--- Что сделать ---
1) Объясните в одном–трех предложениях, благодаря чему, по тексту о милосердии, живое чувство сострадания, вины и покаяния росло и ширилось в творчестве писателей России.
2) Допишите следующую часть текста о милосердии, начиная сразу после его последней строки.

--- Текст документа ---
По Пушкину и Толстому «Милосердие»

Термин «милосердие» несколько устаревший, непопулярный сегодня. Нечто свойственное лишь прежним временам. «Сестра милосердия», «Брат милосердия» — даже словарь дает их как «устар.». Но изъять милосердие — значит лишить человека одного из важнейших проявлений нравственности: милости к поверженным и пострадавшим. Вспомним русских писателей-гуманистов: Тургенева, Толстого, Достоевского, Короленко и других. Какое созвездие имен!

Каждый сказал о милосердии свое и по — своему. Милость к униженным, оскорбленным, становится

для русской литературы нравственным требованием, одной из высших обязанностей писателя. Живое чувство сострадания, вины, покаяния в творчестве писателей России росло и ширилось благодаря пушкинскому завету милости к падшим.

И долго буду тем любезен я народу, Что чувства добрые я лирой пробуждал. Что в мой жестокий век восславил я Свободу И милость к падшим призывал.

--- Фрагмент набора данных ---
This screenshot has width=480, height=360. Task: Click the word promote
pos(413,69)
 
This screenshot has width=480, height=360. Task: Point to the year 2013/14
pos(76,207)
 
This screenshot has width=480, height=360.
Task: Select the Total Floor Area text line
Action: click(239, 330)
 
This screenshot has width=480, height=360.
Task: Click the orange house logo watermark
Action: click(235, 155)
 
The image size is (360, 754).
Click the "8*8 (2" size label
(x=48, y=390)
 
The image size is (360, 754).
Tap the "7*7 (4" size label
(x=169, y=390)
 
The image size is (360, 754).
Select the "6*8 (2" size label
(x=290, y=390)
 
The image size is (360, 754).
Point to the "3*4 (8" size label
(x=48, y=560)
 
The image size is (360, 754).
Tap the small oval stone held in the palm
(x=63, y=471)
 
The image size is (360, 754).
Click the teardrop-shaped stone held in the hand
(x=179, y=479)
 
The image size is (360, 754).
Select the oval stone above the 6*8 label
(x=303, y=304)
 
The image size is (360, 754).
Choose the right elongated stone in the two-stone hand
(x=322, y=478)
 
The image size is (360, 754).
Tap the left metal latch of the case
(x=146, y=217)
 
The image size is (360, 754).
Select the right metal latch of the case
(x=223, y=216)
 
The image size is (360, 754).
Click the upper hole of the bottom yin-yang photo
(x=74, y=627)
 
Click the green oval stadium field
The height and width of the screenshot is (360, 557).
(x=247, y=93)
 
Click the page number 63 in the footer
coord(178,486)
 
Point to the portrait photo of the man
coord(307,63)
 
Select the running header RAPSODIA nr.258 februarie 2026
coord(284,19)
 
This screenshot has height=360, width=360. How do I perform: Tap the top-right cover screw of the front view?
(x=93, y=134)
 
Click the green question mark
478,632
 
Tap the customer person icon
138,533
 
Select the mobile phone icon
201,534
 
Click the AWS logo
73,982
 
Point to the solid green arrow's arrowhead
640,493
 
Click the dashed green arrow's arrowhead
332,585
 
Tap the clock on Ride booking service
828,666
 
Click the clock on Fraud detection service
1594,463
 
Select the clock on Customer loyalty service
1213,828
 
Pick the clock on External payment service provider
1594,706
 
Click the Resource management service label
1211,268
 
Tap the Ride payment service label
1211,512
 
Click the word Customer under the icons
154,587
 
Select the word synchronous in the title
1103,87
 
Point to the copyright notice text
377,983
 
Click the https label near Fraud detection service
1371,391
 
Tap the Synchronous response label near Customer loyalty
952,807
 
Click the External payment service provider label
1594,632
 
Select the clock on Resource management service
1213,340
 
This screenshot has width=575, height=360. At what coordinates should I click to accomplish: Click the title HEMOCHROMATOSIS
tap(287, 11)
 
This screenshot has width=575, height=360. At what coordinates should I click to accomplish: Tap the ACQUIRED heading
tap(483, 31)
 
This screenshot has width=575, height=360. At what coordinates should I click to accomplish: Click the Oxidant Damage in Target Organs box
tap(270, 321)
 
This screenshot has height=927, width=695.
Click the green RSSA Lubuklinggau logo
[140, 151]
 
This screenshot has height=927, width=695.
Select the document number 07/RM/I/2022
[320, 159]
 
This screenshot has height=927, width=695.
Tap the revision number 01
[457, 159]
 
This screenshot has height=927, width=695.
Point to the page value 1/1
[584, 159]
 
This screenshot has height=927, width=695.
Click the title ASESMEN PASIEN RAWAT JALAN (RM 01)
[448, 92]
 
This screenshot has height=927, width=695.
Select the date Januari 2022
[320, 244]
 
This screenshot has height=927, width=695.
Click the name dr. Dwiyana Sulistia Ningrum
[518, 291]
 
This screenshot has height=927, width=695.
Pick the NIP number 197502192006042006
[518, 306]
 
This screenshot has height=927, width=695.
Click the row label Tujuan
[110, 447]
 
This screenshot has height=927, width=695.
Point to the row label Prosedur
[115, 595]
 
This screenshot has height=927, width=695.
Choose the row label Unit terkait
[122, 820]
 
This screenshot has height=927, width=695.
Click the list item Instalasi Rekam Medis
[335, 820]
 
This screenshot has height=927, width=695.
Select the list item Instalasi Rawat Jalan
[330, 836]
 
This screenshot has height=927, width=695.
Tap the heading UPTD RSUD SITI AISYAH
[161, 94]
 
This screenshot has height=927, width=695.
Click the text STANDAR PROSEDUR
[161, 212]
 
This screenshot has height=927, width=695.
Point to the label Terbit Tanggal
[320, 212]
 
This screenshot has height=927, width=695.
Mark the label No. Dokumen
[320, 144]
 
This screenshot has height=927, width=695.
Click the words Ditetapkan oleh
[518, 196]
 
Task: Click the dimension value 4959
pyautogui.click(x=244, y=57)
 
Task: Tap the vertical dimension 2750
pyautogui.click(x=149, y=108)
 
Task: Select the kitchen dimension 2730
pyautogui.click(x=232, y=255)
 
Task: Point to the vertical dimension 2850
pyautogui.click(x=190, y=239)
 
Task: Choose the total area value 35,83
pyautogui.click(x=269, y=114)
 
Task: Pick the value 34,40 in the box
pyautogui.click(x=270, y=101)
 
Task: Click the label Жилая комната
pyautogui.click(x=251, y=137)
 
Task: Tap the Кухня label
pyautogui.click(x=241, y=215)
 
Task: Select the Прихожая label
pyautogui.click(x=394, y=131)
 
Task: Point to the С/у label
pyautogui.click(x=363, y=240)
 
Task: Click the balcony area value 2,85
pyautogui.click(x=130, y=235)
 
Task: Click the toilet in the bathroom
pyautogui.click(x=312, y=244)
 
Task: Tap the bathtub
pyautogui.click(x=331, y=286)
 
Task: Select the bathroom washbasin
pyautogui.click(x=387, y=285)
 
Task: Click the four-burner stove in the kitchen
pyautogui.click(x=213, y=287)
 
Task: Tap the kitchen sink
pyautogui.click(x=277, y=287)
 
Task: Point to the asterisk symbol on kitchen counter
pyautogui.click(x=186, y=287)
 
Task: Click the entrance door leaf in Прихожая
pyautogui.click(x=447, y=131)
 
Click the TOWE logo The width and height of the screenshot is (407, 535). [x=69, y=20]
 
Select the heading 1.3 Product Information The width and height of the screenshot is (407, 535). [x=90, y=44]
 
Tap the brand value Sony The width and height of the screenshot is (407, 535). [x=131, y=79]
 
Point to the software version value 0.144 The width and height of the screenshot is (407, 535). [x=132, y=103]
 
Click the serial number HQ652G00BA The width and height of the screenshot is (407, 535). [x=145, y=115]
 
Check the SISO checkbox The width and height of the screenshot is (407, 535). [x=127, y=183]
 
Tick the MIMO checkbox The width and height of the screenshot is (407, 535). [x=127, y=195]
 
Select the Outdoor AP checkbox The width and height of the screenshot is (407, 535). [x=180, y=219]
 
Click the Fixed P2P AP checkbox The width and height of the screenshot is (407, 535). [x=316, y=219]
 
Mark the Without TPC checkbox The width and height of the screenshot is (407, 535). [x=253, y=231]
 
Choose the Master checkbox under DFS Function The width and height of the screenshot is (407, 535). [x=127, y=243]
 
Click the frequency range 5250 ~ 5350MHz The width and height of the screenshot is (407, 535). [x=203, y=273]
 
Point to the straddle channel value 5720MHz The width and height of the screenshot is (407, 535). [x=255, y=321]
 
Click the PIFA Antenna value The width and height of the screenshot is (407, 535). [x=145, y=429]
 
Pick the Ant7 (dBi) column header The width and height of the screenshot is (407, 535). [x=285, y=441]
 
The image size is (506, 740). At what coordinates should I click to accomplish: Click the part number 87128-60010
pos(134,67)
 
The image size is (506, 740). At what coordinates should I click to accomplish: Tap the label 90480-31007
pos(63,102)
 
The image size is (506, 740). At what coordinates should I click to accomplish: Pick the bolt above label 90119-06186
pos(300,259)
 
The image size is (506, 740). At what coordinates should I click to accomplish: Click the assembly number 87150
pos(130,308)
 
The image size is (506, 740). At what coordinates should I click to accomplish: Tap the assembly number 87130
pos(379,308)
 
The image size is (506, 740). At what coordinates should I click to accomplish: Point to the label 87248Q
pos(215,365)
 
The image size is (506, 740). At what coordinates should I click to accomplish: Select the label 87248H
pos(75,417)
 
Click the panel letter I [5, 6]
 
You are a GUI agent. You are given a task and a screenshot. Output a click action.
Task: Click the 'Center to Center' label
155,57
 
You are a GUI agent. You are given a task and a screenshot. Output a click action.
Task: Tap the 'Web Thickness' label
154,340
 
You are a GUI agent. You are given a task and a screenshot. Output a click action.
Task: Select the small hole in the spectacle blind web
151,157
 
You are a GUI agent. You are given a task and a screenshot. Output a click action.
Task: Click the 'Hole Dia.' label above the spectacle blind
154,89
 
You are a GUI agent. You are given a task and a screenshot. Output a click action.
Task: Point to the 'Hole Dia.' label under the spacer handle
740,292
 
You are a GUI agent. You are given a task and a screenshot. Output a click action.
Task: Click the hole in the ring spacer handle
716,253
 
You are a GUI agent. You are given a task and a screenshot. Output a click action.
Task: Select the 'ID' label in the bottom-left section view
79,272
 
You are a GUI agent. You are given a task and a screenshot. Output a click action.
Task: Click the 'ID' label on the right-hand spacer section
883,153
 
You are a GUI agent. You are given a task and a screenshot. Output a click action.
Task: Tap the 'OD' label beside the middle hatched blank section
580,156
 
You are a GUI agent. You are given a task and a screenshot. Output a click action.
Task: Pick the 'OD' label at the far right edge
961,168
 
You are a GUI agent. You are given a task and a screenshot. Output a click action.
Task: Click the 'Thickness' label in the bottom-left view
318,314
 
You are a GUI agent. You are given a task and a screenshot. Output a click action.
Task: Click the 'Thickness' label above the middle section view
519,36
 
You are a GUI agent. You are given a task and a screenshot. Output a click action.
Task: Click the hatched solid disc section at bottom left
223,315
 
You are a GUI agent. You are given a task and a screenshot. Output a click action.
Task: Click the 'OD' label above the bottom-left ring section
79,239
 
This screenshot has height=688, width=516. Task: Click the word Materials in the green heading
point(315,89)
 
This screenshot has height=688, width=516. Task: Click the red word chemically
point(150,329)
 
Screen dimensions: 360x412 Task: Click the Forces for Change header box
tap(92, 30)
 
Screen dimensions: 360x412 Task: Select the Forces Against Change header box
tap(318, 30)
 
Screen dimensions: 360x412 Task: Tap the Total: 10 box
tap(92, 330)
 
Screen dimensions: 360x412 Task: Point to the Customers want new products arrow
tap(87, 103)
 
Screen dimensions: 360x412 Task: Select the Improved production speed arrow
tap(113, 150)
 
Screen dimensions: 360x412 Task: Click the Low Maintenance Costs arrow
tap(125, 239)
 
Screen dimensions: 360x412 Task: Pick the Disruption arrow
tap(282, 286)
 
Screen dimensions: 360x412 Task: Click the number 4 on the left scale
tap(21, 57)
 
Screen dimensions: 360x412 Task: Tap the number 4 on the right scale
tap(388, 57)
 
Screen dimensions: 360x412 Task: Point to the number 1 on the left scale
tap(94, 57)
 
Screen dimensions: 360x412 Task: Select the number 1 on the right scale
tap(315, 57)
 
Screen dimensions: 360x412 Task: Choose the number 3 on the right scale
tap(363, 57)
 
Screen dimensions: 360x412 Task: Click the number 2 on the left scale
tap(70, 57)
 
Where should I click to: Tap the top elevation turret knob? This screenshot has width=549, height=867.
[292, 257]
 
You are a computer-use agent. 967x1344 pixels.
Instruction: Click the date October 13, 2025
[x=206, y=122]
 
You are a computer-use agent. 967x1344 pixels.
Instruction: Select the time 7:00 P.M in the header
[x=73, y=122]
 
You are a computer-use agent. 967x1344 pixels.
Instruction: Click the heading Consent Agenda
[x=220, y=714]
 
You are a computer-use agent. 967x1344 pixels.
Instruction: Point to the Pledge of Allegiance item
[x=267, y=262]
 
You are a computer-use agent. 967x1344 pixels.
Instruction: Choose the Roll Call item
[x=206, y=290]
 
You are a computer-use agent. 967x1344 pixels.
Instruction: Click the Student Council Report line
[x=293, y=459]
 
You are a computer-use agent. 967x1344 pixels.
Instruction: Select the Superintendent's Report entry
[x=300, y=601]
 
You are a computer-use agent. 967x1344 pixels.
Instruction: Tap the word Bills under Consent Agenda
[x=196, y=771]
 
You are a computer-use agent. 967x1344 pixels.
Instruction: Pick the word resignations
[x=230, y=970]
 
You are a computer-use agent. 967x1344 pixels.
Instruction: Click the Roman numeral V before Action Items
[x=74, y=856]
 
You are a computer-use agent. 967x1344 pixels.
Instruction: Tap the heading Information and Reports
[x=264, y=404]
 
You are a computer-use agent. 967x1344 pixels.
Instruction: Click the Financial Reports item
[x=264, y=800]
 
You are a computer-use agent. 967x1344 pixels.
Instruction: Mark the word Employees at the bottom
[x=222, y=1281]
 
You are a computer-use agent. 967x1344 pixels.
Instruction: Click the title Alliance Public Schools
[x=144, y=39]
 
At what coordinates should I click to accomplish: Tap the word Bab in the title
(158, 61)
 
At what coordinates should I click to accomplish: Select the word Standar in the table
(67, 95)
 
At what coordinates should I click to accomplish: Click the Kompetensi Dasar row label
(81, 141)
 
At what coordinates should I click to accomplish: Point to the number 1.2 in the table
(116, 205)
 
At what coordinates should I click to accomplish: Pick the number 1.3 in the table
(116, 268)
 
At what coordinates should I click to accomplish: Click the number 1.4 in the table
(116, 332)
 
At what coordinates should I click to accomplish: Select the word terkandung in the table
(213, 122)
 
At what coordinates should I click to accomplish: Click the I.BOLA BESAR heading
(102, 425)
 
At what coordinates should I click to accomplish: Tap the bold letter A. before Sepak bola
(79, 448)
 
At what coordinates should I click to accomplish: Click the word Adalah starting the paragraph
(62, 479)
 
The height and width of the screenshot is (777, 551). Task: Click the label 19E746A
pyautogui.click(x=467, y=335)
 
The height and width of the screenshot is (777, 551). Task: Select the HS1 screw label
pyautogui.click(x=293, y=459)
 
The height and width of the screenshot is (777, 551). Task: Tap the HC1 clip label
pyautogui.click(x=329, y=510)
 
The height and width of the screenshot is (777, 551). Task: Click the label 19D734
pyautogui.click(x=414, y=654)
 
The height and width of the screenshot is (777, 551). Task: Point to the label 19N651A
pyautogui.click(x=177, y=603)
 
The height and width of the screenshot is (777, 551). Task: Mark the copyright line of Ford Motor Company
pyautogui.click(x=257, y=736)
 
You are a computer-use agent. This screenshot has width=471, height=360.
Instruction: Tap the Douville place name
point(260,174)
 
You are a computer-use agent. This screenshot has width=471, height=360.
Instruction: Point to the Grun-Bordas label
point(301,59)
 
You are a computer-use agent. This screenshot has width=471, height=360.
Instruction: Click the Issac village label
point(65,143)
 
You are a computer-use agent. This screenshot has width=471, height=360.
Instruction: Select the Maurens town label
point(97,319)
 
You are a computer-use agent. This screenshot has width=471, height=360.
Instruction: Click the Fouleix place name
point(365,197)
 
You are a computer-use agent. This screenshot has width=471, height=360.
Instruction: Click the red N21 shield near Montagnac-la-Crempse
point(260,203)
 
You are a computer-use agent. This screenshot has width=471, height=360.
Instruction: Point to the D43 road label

--- Итоговые ответы ---
1) Это чувство росло и ширилось благодаря пушкинскому завету милости к падшим.

2)
Как бы ни трактовать последнюю строку стихотворения А. Пушкина «Памятник», в любом случае она есть прямой призыв к милосердию. Можно проследить, как в поэзии и прозе своей Пушкин настойчиво проводит эту тему. Все творчество Пушкина —

высшее выражение ценностей общечеловеческих: любви, дружбы, чести, совести, справедливости, человеческого достоинства, милосердия. Особенно проникнута духом милосердия повесть Пушкина «Капитанская дочка». Ее можно назвать повестью о милосердии.

Центральная сюжетная линия повести — история взаимоотношений Гринева и Пугачева — есть прежде всего история милосердия.

С милосердия начинается эта история, им и кончается. Вспомним первую встречу Гринева с Пугачевым, когда Гринев приказывает отдать Пугачеву свой заячий тулуп. Савельич изумлен. И дело не только в том, что тулуп дорог.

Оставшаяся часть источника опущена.